御 名 恒 貞 親 王(つねさだしんのう)
生没年 天長二年(825年)~ 元慶八年(882年)
時 代 平安時代・初期
続 柄 五三代・淳和天皇(父)
墓 名 恒貞親王墓 (入道塚陵墓参考地)
墓 形 円墳または方墳
所在地 恒貞親王入道塚陵墓参考地 京都府京都市右京区嵯峨大沢柳井手町二四
最寄駅 JR山陰本線「嵯峨嵐山」より約九〇〇m、徒歩約一五分。
政争に巻き込まれないように生きようとした廃太子
「恒貞親王」は「五三代・淳和天皇」と「皇后・正子内親王」の第一子として誕生する。異母兄弟に兄の・恒世親王がいたが、皇太子に立てられたその日に辞退した。その日に「嵯峨上皇(五二代・嵯峨天皇)」の皇子「正良親王(五四代・仁明天皇)」が立太子した。異母兄の「恒世親王」が天長三年に没したのちには、「淳和天皇」の後継者と見なされるようになった。
天長十年に「五四代・仁明天皇」が即位、同時に「嵯峨上皇」の叡慮により「恒貞親王」は立太子された。その後、権力闘争に巻き込まれる事を憂慮して、父の「淳和上皇(五三代・淳和天皇)」と「恒貞親王」自らも、皇太子の辞退を申し入れたが聞き入れなかった。

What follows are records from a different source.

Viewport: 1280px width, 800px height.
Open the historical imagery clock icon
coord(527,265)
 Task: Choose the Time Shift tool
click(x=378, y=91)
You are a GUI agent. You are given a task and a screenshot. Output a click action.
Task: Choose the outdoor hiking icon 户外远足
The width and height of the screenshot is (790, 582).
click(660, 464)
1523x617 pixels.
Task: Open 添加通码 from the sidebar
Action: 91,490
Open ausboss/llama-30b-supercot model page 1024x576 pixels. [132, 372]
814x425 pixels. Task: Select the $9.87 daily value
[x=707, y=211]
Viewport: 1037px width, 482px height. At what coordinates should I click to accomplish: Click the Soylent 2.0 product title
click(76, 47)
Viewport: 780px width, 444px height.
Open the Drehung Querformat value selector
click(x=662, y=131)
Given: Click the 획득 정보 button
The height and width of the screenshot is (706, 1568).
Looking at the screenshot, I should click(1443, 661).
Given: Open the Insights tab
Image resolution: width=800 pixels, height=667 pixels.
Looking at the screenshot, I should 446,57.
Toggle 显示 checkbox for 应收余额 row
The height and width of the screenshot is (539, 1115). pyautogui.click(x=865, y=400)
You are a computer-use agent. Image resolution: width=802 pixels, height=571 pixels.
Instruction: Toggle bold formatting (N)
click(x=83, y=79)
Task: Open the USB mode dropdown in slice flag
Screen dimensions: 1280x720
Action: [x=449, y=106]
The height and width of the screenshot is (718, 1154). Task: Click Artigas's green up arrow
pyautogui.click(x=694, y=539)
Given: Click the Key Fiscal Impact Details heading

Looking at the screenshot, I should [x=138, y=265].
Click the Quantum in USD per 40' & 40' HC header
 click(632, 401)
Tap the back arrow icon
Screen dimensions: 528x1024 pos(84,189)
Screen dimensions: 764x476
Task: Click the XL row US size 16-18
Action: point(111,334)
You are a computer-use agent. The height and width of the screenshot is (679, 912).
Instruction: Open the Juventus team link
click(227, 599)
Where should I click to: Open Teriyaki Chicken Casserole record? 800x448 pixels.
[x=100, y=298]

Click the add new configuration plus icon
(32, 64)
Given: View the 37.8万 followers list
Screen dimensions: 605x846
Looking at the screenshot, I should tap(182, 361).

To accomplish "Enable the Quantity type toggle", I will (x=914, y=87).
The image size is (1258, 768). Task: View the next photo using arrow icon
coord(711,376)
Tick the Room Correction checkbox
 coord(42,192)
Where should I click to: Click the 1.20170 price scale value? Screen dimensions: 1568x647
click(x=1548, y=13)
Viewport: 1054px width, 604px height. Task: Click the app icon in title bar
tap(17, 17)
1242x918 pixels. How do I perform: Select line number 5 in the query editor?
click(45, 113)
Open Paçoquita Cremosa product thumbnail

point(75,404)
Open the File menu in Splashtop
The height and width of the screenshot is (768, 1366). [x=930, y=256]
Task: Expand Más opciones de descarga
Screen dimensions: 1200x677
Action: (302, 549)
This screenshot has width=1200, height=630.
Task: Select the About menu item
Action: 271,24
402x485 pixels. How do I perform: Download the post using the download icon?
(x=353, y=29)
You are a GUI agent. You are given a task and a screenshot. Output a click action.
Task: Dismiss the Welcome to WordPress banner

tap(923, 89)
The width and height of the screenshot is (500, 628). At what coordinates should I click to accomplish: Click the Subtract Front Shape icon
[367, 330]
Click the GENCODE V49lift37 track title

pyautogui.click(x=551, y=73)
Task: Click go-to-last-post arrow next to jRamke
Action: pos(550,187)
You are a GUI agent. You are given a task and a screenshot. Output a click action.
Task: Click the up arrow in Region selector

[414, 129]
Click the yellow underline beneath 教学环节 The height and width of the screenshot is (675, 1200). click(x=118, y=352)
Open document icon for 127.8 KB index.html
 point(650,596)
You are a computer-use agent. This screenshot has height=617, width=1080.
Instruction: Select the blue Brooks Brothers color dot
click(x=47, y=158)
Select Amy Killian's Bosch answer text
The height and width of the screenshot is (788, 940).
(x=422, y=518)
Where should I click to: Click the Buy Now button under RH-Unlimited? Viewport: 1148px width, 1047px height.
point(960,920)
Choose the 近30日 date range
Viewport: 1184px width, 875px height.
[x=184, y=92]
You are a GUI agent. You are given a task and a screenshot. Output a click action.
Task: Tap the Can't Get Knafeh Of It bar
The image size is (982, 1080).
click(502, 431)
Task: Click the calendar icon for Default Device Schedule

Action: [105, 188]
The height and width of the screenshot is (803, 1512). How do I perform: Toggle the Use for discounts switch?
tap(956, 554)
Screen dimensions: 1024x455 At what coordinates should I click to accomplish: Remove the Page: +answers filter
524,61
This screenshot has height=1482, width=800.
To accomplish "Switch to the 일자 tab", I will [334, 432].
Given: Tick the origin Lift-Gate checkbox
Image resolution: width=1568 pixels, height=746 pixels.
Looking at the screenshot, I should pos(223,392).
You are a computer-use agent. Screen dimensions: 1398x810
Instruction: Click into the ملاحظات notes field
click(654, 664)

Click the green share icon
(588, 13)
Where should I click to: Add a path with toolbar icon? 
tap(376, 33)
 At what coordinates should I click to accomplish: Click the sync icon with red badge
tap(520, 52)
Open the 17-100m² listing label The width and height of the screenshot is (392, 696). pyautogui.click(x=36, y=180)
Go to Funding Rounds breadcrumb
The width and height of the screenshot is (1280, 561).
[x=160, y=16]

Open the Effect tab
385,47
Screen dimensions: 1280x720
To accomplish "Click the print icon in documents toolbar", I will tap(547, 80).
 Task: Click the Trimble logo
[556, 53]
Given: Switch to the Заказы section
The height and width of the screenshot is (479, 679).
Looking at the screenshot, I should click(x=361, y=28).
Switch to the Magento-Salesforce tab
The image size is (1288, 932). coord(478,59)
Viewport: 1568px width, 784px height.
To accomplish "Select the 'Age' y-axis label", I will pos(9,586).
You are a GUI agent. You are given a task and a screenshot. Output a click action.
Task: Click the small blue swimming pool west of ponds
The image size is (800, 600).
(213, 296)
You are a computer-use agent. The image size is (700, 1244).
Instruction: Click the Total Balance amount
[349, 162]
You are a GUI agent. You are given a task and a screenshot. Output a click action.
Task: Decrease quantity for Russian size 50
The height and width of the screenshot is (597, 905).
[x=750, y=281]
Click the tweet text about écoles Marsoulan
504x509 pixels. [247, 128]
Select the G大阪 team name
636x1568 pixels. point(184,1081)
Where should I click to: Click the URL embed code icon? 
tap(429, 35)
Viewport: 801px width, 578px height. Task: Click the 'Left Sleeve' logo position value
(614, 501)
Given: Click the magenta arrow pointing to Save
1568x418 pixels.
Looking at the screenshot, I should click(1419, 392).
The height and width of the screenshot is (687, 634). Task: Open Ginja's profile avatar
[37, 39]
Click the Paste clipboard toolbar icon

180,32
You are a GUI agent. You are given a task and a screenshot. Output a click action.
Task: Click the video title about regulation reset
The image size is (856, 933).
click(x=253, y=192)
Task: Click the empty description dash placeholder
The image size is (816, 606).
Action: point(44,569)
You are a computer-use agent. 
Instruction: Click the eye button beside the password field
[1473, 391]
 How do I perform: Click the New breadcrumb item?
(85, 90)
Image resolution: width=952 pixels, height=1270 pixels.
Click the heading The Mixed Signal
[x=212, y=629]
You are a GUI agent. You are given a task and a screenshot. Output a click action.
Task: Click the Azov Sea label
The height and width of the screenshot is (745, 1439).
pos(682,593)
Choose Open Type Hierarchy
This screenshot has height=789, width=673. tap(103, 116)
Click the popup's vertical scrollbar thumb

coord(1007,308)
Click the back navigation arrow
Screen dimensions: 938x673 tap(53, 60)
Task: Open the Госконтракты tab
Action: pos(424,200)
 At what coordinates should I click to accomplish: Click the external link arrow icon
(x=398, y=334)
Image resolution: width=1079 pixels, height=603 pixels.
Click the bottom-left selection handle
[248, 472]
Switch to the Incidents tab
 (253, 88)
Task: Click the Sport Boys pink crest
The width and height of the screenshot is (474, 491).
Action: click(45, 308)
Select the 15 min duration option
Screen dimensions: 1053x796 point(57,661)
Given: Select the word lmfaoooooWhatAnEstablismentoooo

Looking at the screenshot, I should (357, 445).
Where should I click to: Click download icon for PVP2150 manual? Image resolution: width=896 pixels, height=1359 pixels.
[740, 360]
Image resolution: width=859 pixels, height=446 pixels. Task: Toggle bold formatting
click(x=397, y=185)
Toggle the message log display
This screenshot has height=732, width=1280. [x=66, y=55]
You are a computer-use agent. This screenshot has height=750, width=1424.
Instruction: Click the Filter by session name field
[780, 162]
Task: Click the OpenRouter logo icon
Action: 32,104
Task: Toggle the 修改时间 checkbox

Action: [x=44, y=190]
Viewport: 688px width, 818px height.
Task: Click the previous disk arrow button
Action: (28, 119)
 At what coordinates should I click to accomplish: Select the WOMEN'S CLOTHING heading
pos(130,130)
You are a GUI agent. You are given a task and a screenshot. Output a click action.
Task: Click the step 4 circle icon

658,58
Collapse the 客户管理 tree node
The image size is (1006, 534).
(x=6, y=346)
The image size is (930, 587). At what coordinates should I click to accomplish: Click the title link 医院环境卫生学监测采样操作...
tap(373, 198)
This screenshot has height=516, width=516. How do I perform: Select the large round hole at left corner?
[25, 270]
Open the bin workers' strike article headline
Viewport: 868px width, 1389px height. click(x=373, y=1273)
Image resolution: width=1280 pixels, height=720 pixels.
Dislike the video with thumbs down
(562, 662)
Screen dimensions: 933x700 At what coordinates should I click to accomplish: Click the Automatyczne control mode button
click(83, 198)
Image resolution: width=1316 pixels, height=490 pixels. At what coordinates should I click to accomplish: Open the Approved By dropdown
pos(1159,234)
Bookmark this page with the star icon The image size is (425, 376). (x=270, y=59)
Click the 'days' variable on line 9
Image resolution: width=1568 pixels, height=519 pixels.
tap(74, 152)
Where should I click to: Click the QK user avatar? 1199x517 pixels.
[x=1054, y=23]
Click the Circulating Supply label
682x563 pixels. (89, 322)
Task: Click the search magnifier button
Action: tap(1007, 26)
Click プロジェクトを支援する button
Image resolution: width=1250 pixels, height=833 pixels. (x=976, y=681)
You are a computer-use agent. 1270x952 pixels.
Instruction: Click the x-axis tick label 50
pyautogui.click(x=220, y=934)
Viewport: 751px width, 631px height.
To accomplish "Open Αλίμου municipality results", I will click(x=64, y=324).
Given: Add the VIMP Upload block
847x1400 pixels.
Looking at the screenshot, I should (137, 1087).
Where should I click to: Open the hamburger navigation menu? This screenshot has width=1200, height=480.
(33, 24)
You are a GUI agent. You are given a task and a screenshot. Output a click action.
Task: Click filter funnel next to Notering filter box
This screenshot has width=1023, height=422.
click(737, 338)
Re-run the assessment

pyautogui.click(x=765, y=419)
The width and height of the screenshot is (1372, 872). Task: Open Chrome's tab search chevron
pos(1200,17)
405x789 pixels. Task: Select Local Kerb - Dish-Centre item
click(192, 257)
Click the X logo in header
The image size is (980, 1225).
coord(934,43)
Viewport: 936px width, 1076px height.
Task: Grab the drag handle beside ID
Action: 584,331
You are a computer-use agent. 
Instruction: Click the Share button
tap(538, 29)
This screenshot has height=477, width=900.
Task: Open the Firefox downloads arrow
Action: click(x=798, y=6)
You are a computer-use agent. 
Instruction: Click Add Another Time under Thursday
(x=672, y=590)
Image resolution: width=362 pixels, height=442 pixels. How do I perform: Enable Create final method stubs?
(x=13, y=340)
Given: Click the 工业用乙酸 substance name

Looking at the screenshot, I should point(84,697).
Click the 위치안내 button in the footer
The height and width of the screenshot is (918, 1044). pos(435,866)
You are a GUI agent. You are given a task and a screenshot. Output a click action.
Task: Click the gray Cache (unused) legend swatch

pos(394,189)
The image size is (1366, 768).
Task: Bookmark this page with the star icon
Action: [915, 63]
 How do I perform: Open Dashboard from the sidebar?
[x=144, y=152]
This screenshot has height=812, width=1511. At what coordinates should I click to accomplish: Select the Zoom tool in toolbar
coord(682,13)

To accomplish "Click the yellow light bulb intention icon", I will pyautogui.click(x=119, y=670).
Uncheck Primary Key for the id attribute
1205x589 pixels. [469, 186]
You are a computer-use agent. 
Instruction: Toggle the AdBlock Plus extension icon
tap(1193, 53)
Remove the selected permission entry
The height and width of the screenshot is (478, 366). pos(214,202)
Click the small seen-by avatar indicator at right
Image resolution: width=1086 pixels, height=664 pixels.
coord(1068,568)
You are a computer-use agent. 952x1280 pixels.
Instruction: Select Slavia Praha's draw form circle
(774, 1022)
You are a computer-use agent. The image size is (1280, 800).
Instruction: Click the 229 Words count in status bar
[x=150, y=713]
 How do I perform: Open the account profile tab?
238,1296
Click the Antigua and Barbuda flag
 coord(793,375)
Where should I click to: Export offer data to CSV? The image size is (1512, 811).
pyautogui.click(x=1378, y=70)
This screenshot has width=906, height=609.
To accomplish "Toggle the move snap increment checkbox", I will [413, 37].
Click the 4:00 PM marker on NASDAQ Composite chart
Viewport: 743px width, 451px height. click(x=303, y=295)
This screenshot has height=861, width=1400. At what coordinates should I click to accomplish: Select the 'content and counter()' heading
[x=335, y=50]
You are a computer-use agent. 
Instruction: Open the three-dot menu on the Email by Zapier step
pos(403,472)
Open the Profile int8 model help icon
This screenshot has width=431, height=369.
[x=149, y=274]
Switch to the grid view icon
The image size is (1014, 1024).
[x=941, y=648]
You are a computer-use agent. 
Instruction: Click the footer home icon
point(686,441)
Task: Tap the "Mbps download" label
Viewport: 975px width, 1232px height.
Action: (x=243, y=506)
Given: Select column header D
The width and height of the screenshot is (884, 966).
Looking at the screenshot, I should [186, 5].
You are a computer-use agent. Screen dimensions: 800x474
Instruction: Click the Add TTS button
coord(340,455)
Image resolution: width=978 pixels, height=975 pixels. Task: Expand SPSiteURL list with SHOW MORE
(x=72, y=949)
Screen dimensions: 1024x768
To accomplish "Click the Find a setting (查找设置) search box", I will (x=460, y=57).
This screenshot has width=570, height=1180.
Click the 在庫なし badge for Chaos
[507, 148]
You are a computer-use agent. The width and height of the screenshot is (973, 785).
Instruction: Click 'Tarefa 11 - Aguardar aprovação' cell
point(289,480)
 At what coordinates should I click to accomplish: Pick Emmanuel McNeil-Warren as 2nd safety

しかし「嵯峨上皇」崩御まもなく、「恒貞親王」を奉じた謀反計画が発覚した「承和の変」が発生するも、皇太子には罪はないものとされた。だが、「恒貞親王」と「承和の変」は無関係とされたものの、責任を問われて皇太子を廃位された。その後、出家して「恒寂」と号し「嵯峨大覚寺」の初祖となった。
その御墓は、「大覚寺古墳群」のひとつ「入道塚古墳」が陵墓参考地となっている。